CPI Inflation fell to 3.1% as the impact of ‘Eat Out to Help Out’ fell out of core inflation data.
The FTSE 100 was trading 7,222, up 0.07% shortly after midday in London.
“The FTSE 100 started a bit lower on Wednesday after UK inflation moderated to come in just short of expectations,” says AJ Bell financial analyst Danni Hewson.
“However, these figures are already firmly in the rear-view mirror and probably bear little comparison to current realities given the surge in energy prices and mounting supply chain issues seen in October.”
Despite inflation easing slightly there is a consensus building that the Bank of England will have to act given inflation at 3.1% is way above their 2% target.
Rising fuel prices and energy bills are the main driver of inflation and are eroding household spending, igniting fears economic conditions are likely to deteriorate.
“UK CPI announced this morning was a little behind expectations, there’s a lot of noise and distortion in the release. I don’t think it will change any minds on the MPC. The real anxiety that the committee need to decide on is rising fuel prices over the next five months, as they will inflate headline inflation and will depress retail sales, but they could feed through into higher wage settlements,” said Guy Foster, chief strategist at wealth manager Brewin Dolphin.
“Edging interest rates up makes sense, although in truth consumers are not particularly exposed to interest rate risk in the short term. Energy bills will be hurting them much more than the Bank of England is likely too. The Chancellor could cut VAT on utilities bills but it feels at odds with the prevailing COP26 mood.”

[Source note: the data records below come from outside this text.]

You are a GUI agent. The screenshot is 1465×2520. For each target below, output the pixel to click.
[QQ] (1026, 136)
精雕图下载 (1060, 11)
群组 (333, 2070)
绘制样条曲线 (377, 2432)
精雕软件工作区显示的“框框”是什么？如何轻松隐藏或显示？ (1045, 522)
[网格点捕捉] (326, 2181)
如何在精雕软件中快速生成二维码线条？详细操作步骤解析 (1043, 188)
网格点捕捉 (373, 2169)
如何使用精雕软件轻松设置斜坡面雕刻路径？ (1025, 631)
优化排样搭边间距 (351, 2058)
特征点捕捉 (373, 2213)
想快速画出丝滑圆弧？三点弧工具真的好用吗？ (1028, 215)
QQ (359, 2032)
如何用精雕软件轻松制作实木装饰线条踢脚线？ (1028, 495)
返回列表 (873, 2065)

Mining companies were among the biggest fallers of Wednesday as investors digested further bad news from Chinese property developers. China are the biggest consumer of natural resources with much being used in the construction industry.
Rio Tinto, Antofagasta and Anglo American were down 3.5%, 3.3% and 1.7% respectively.
Antofagasta was also hit by poor production figures.
“An iffy production report from Antofagasta has put the miner on the back foot. Blaming the weather would often get short shrift from investors but it is possible to have some sympathy with the epic drought conditions Antofagasta is facing at its copper operations in Chile,’ said Danni Hewson.
“Getting metals out of the ground requires plenty of water and Chile has faced years of minimal rainfall. There is also some concern about looming changes to Chilean mining royalties which could see the company get a smaller share of production revenues.”